Another 4/20 has come and gone. After a day of delighted vegetation, the stoners have shaken off their slumber and groggily dragged themselves back to their day jobs. The post-holiday haze that haunted their morning commute was likely immense, but the more resourceful among them made a pit stop along the way to visit an old friend for a pick-me-up — like Pete Davidson, they got their breakfast at Taco Bell.

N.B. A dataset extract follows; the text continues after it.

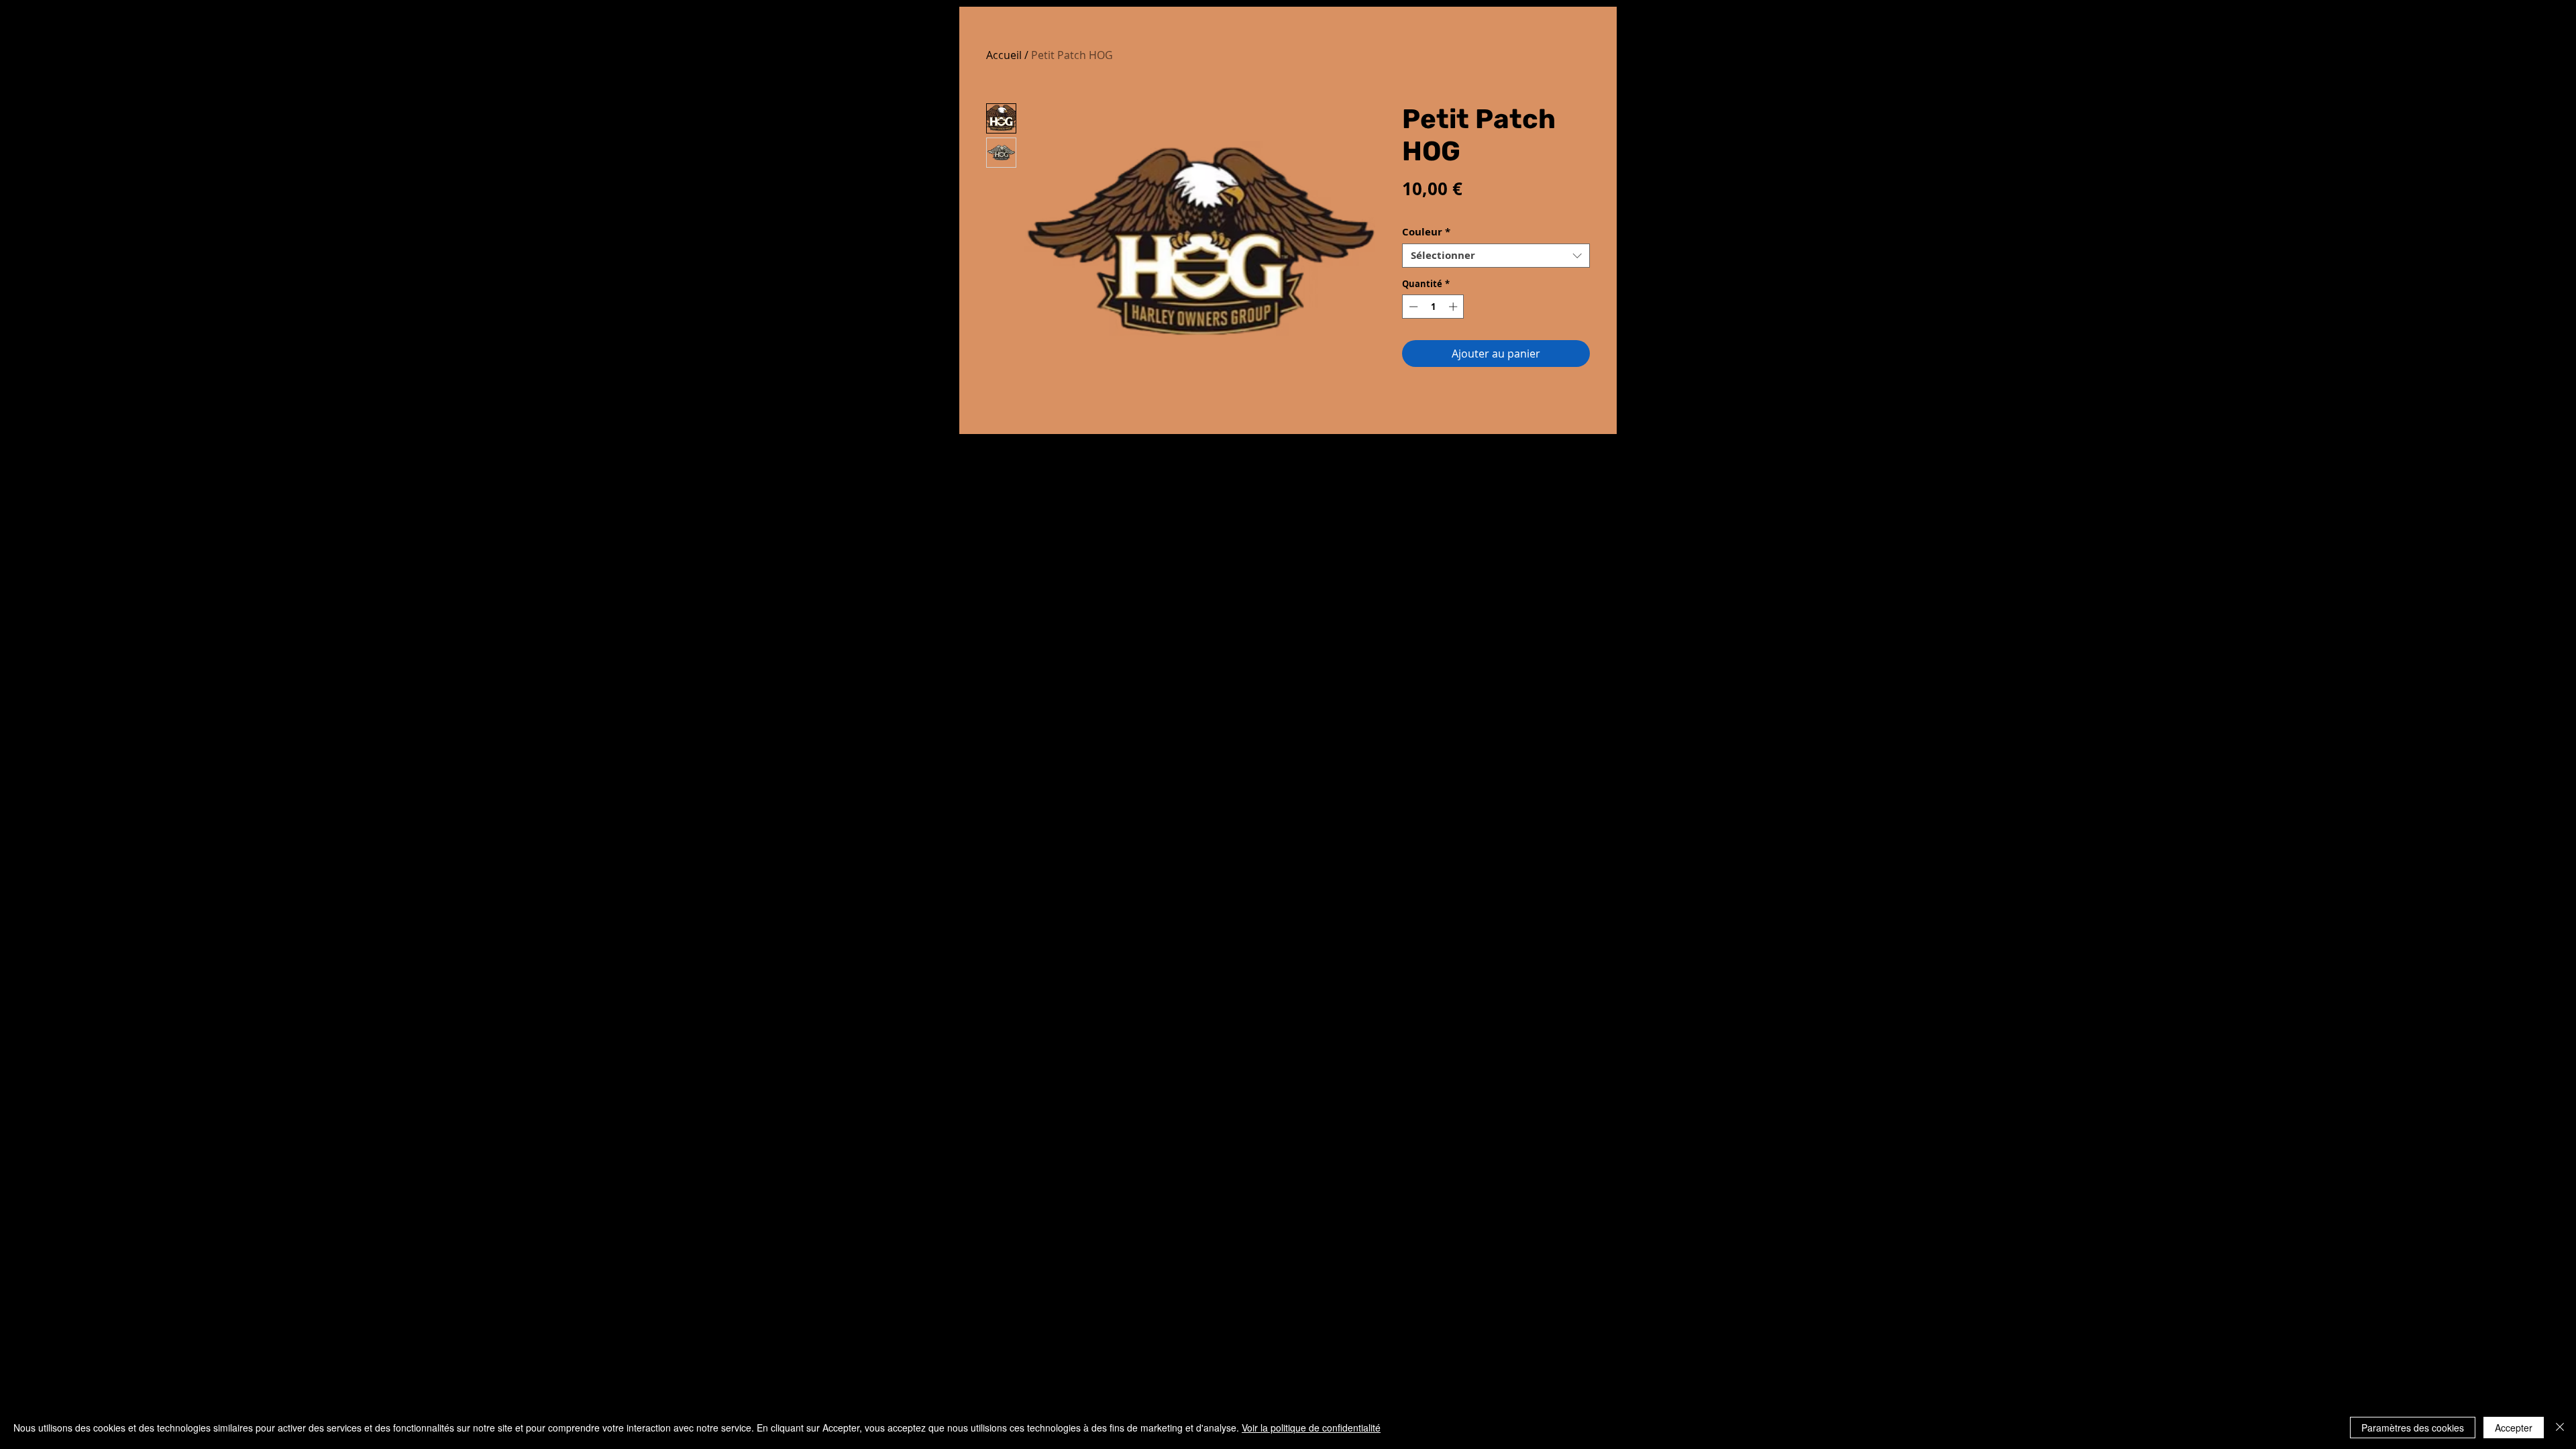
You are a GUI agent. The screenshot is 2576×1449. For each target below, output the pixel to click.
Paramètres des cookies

Last year, the fast food giant and diarrhea distributor struck a deal with Davidson that formed a partnership more predictable than the Saturday Night Live star and any single female celebrity. Davidson was a fitting spokesperson for the stoner favorite, but, this month, both the late-night lothario and Taco Bell decided that it was time to clean up their image with a fresh round of commercials showing their more refined sides. The new campaign, which is set to launch on April 23rd, features “Peter Davidson,” a buttoned-down morning show host whose tailored suit masks the public bathroom stall dividers on Davidson’s chest and arms that may have made him seem like an unserious spokesman.

The new “California Crunchwrap” is supposed to be a healthier, grown-up and toned-down breakfast alternative to Taco Bell’s usual fare of four ingredients smashed together in the most immodest assaults on the human gastrointestinal tract, so Davidson’s more outrageous presentation was scaled back for a subdued approach to hawking Crunchwraps.

Let’s be real, Taco Bell — Pete Davidson has never woken up before 11 a.m.